▸ **Your goal**
This exercise requires every record to be repeated exactly.

▸ **Exercise data**
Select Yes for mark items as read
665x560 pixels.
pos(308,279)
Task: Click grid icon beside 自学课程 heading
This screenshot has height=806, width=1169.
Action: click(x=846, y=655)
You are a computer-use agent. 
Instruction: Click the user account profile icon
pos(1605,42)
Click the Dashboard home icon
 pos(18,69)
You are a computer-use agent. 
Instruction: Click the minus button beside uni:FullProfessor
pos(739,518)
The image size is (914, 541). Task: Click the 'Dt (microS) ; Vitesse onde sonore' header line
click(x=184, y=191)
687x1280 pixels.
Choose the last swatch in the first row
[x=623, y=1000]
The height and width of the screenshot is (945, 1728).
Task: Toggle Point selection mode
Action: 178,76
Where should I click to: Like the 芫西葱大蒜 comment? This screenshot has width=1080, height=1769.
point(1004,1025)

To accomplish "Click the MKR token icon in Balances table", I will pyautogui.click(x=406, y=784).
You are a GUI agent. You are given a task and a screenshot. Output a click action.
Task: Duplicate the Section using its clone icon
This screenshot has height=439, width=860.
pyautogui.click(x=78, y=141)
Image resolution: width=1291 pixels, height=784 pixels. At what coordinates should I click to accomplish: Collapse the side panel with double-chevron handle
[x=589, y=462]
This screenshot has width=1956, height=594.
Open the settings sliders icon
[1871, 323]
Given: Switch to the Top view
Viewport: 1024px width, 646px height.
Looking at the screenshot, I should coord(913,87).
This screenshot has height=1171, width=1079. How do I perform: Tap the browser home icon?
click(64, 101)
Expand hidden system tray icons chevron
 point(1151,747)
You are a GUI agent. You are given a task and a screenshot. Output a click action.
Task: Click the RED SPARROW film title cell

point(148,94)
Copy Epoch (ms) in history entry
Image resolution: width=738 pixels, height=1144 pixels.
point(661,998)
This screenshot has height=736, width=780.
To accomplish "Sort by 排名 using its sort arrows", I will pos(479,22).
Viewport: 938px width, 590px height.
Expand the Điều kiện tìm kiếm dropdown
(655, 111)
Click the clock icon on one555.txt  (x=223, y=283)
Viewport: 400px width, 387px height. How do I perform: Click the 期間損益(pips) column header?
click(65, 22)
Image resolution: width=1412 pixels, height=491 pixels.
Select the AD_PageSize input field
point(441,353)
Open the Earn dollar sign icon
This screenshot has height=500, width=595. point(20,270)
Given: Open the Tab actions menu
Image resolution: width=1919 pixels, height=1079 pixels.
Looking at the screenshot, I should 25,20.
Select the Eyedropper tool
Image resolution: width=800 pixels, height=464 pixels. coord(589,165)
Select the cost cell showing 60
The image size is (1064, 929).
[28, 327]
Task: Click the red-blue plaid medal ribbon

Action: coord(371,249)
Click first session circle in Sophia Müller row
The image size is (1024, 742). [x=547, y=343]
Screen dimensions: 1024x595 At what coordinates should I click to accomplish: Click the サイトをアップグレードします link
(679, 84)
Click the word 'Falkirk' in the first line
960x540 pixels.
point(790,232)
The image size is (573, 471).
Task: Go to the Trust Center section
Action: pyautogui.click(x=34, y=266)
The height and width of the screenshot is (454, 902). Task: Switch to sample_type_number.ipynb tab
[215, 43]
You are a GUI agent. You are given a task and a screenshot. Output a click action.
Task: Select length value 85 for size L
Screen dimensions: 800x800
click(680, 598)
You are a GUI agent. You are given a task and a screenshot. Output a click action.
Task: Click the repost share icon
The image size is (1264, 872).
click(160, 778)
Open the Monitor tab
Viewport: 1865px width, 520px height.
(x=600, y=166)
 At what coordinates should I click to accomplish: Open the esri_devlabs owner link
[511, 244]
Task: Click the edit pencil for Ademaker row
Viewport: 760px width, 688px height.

▸ **Task answer**
Select Yes for mark items as read
665x560 pixels.
pos(308,279)
Task: Click grid icon beside 自学课程 heading
This screenshot has height=806, width=1169.
Action: click(x=846, y=655)
You are a computer-use agent. 
Instruction: Click the user account profile icon
pos(1605,42)
Click the Dashboard home icon
 pos(18,69)
You are a computer-use agent. 
Instruction: Click the minus button beside uni:FullProfessor
pos(739,518)
The image size is (914, 541). Task: Click the 'Dt (microS) ; Vitesse onde sonore' header line
click(x=184, y=191)
687x1280 pixels.
Choose the last swatch in the first row
[x=623, y=1000]
The height and width of the screenshot is (945, 1728).
Task: Toggle Point selection mode
Action: 178,76
Where should I click to: Like the 芫西葱大蒜 comment? This screenshot has width=1080, height=1769.
point(1004,1025)

To accomplish "Click the MKR token icon in Balances table", I will pyautogui.click(x=406, y=784).
You are a GUI agent. You are given a task and a screenshot. Output a click action.
Task: Duplicate the Section using its clone icon
This screenshot has height=439, width=860.
pyautogui.click(x=78, y=141)
Image resolution: width=1291 pixels, height=784 pixels. At what coordinates should I click to accomplish: Collapse the side panel with double-chevron handle
[x=589, y=462]
This screenshot has width=1956, height=594.
Open the settings sliders icon
[1871, 323]
Given: Switch to the Top view
Viewport: 1024px width, 646px height.
Looking at the screenshot, I should coord(913,87).
This screenshot has height=1171, width=1079. How do I perform: Tap the browser home icon?
click(64, 101)
Expand hidden system tray icons chevron
 point(1151,747)
You are a GUI agent. You are given a task and a screenshot. Output a click action.
Task: Click the RED SPARROW film title cell

point(148,94)
Copy Epoch (ms) in history entry
Image resolution: width=738 pixels, height=1144 pixels.
point(661,998)
This screenshot has height=736, width=780.
To accomplish "Sort by 排名 using its sort arrows", I will pos(479,22).
Viewport: 938px width, 590px height.
Expand the Điều kiện tìm kiếm dropdown
(655, 111)
Click the clock icon on one555.txt  (x=223, y=283)
Viewport: 400px width, 387px height. How do I perform: Click the 期間損益(pips) column header?
click(65, 22)
Image resolution: width=1412 pixels, height=491 pixels.
Select the AD_PageSize input field
point(441,353)
Open the Earn dollar sign icon
This screenshot has height=500, width=595. point(20,270)
Given: Open the Tab actions menu
Image resolution: width=1919 pixels, height=1079 pixels.
Looking at the screenshot, I should 25,20.
Select the Eyedropper tool
Image resolution: width=800 pixels, height=464 pixels. coord(589,165)
Select the cost cell showing 60
The image size is (1064, 929).
[28, 327]
Task: Click the red-blue plaid medal ribbon

Action: coord(371,249)
Click first session circle in Sophia Müller row
The image size is (1024, 742). [x=547, y=343]
Screen dimensions: 1024x595 At what coordinates should I click to accomplish: Click the サイトをアップグレードします link
(679, 84)
Click the word 'Falkirk' in the first line
960x540 pixels.
point(790,232)
The image size is (573, 471).
Task: Go to the Trust Center section
Action: pyautogui.click(x=34, y=266)
The height and width of the screenshot is (454, 902). Task: Switch to sample_type_number.ipynb tab
[215, 43]
You are a GUI agent. You are given a task and a screenshot. Output a click action.
Task: Select length value 85 for size L
Screen dimensions: 800x800
click(680, 598)
You are a GUI agent. You are given a task and a screenshot. Output a click action.
Task: Click the repost share icon
The image size is (1264, 872).
click(160, 778)
Open the Monitor tab
Viewport: 1865px width, 520px height.
(x=600, y=166)
 At what coordinates should I click to accomplish: Open the esri_devlabs owner link
[511, 244]
Task: Click the edit pencil for Ademaker row
Viewport: 760px width, 688px height.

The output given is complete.